Australia will do "no more and no less" than other nations to fight climate change, Prime Minister Kevin Rudd said Tuesday, as he defended the outcome of global talks in Copenhagen.
Rudd's centre-left government wants to introduce a carbon emissions trading scheme which will reduce the pollution responsible for global warming by between five and 25 percent of 2000 levels by 2020.
But following the global summit on climate change in the Danish capital, it will consider the efforts of other countries before setting the level within this range at which carbon emissions will be capped.
Asked whether Australia would consider a target above 25 percent, Rudd replied: "Absolutely not."
"And the reason is, as I have said consistently, that Australia will do no more and no less than the rest of the world," he told reporters.
The non-binding Copenhagen Accord committed nations to limiting global warming to two degrees Celsius (3.6 Fahrenheit), but it failed to set targets for greenhouse gas emissions cuts.
Rudd said Australia's range of five to 25 percent carbon cuts was consistent with this aim, as he defended the outcome of the summit.
"The negotiations among many countries proceeded very effectively. And with various other countries, did not proceed effectively," he said.
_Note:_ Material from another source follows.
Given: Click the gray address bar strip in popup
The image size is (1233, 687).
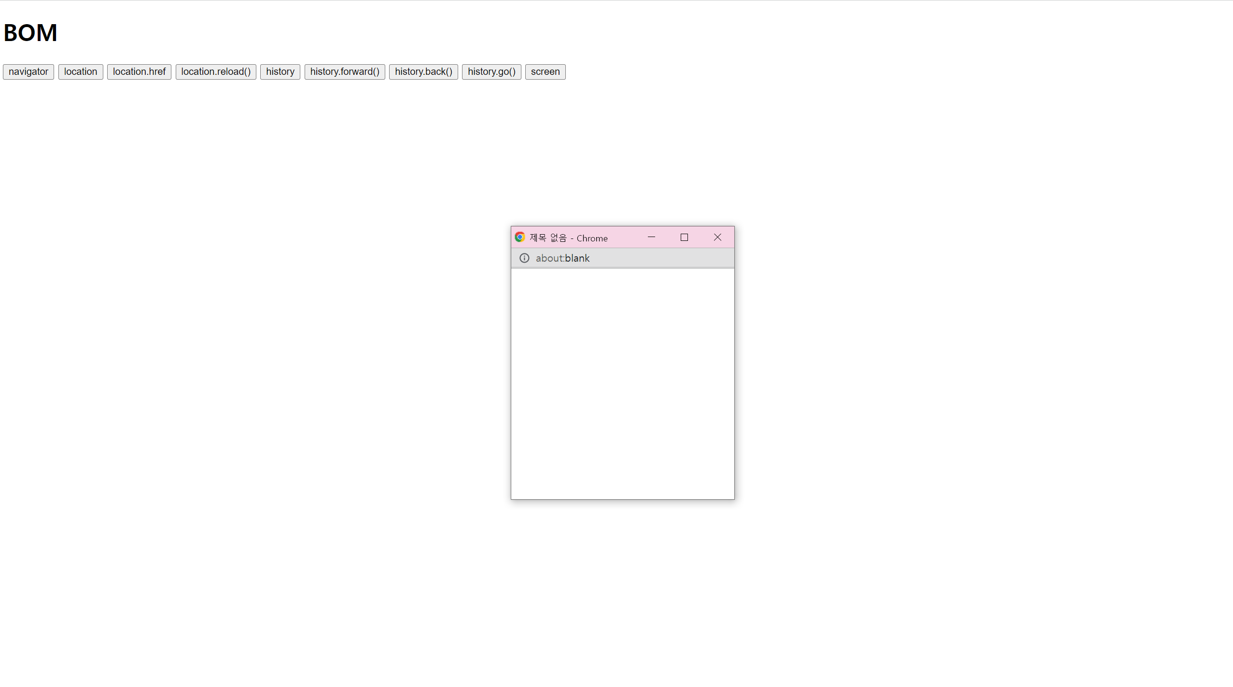Looking at the screenshot, I should 666,258.
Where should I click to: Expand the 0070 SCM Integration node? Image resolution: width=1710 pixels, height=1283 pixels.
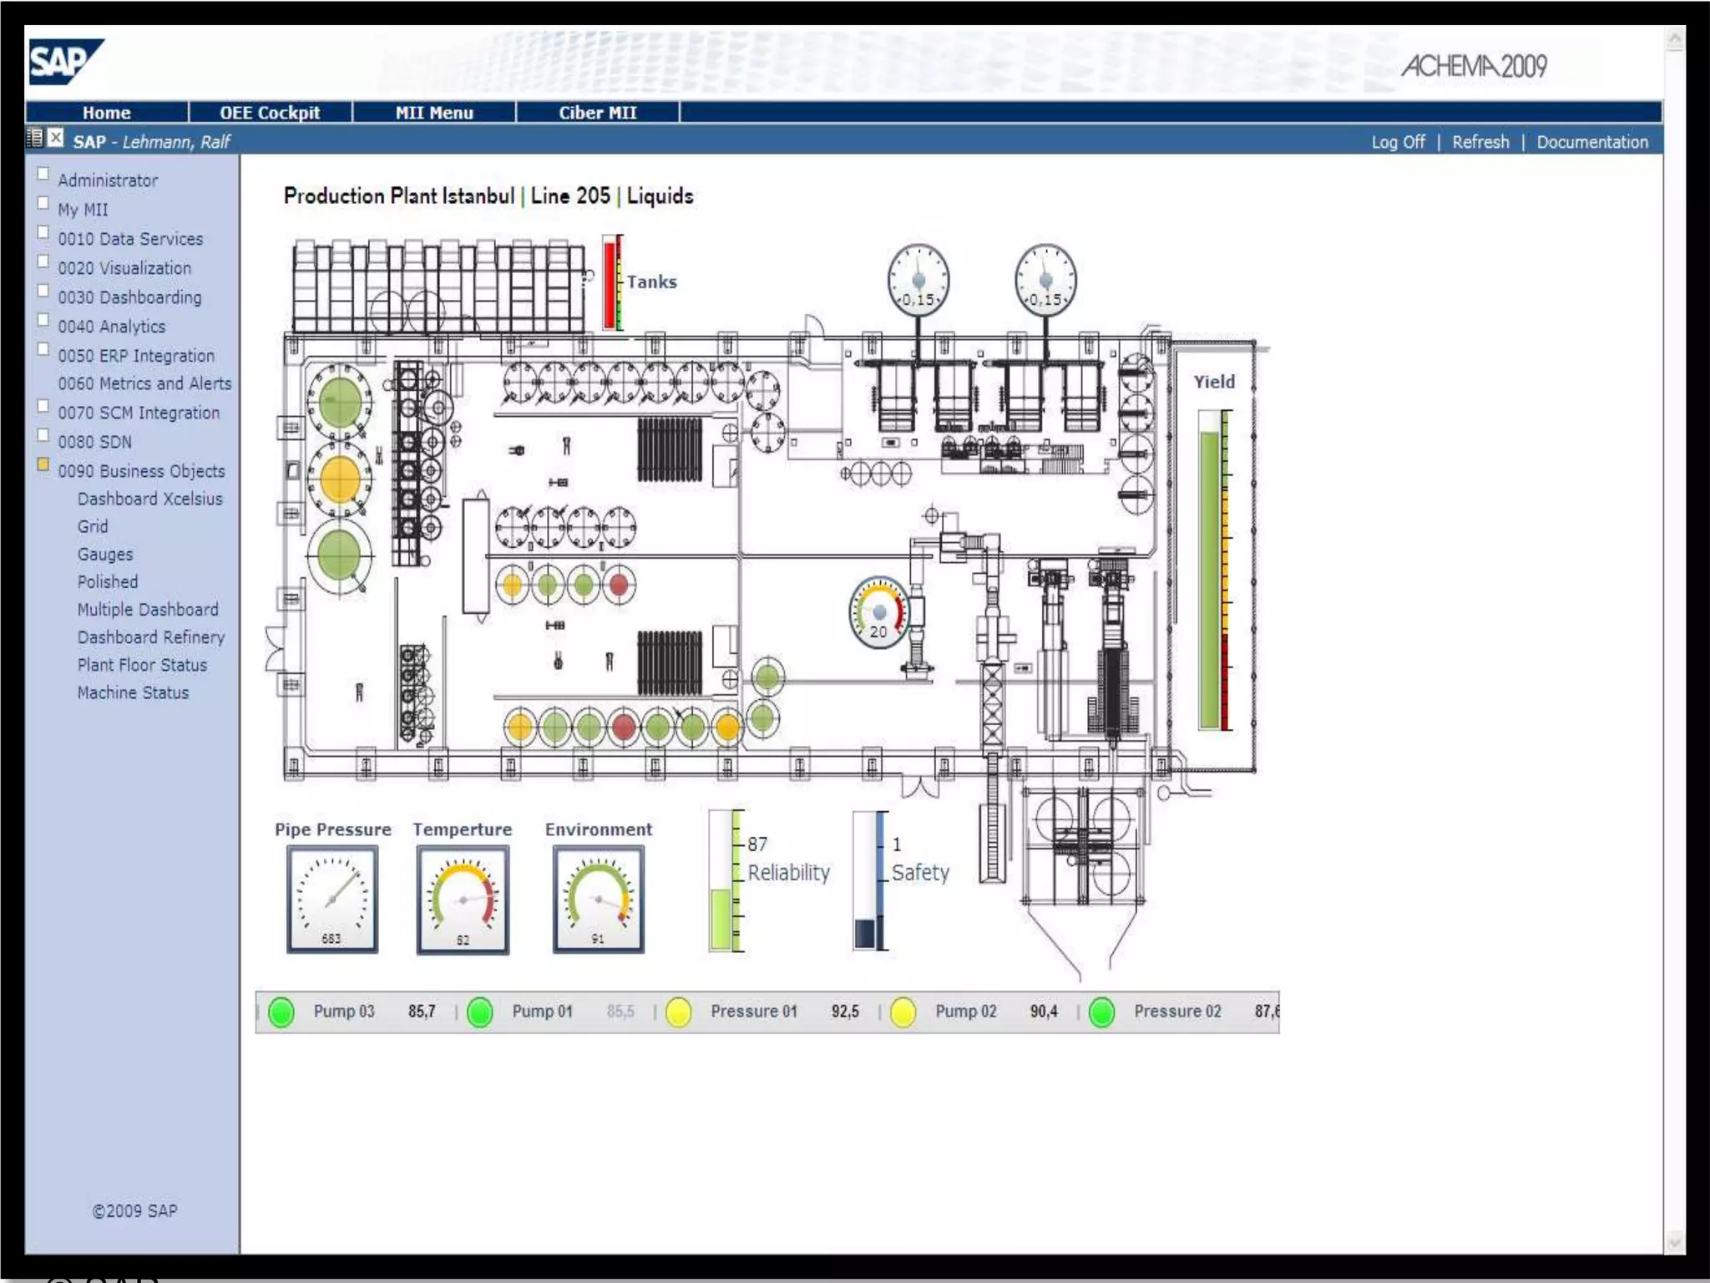click(x=43, y=406)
"There were many countries in the Copenhagen negotiations who wanted to land a deal on climate change which was comprehensive. We had some resistance from various developing countries against that.
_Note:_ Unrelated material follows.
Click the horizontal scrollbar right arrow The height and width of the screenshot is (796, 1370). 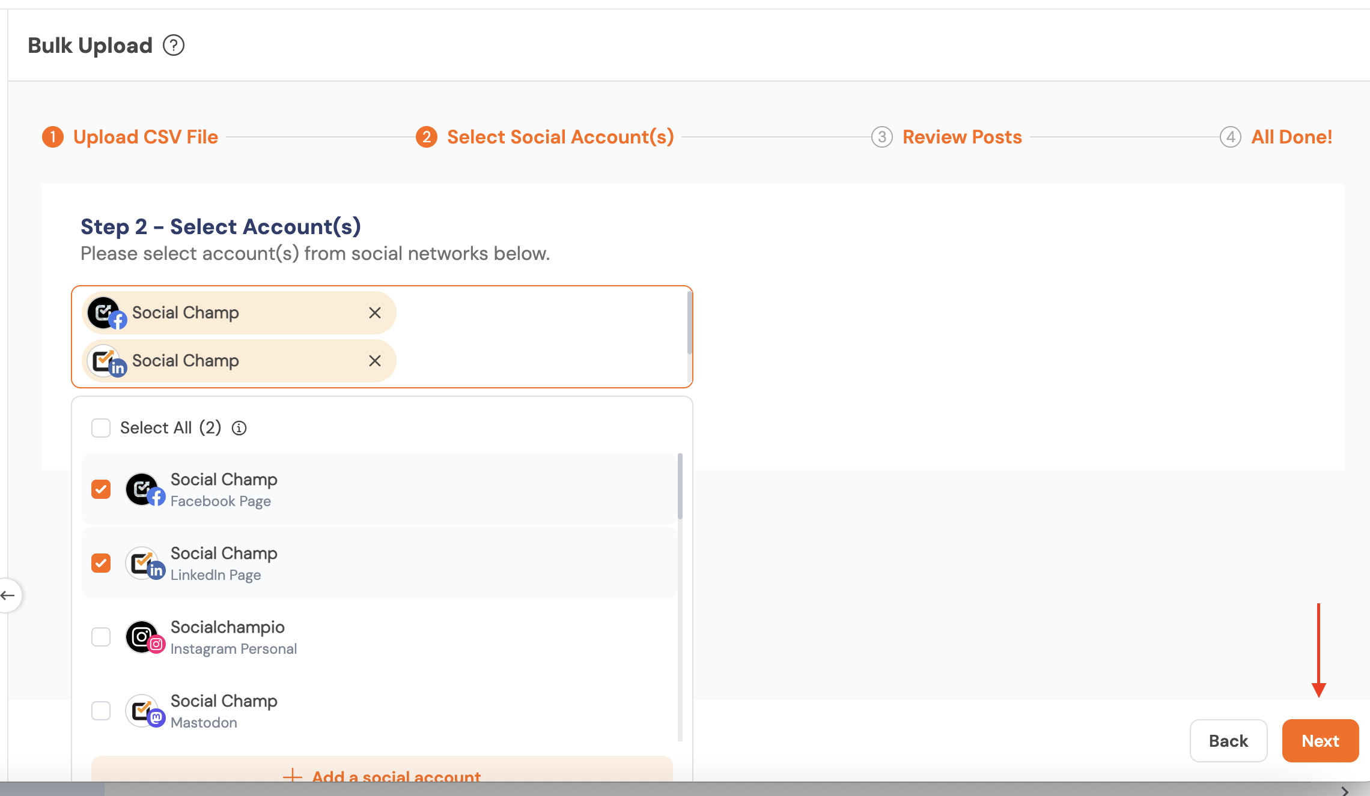(x=1345, y=791)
"The important thing, however, is that the alternatives at the end of the day were this — the complete collapse of negotiations, and no deal whatsoever, or the deal that we were able to deliver."
Climate Change Minister Penny Wong said the government had made its target range of proposed cuts clear.
"That is dependent on what the rest of the world is prepared to do and as we work over the coming weeks with other nations who are supporting the Copenhagen Accord, we will be considering very carefully what other nations put forward," she said.
Wong said the Copenhagen conference was a step forward because for the first time it involved developed and developing nations acting together on climate change.
But according to a transcript of Wong's comments made after the summit, the minister agreed that more could have been gleaned from the talks.
"Of course there's a lot to do, of course we would have wanted more," the senator told a media conference after the talks concluded.
"But this is a significant step and what is important now is pressing on, implementing this agreement, working with those countries who support action to get a legally binding outcome at the next conference."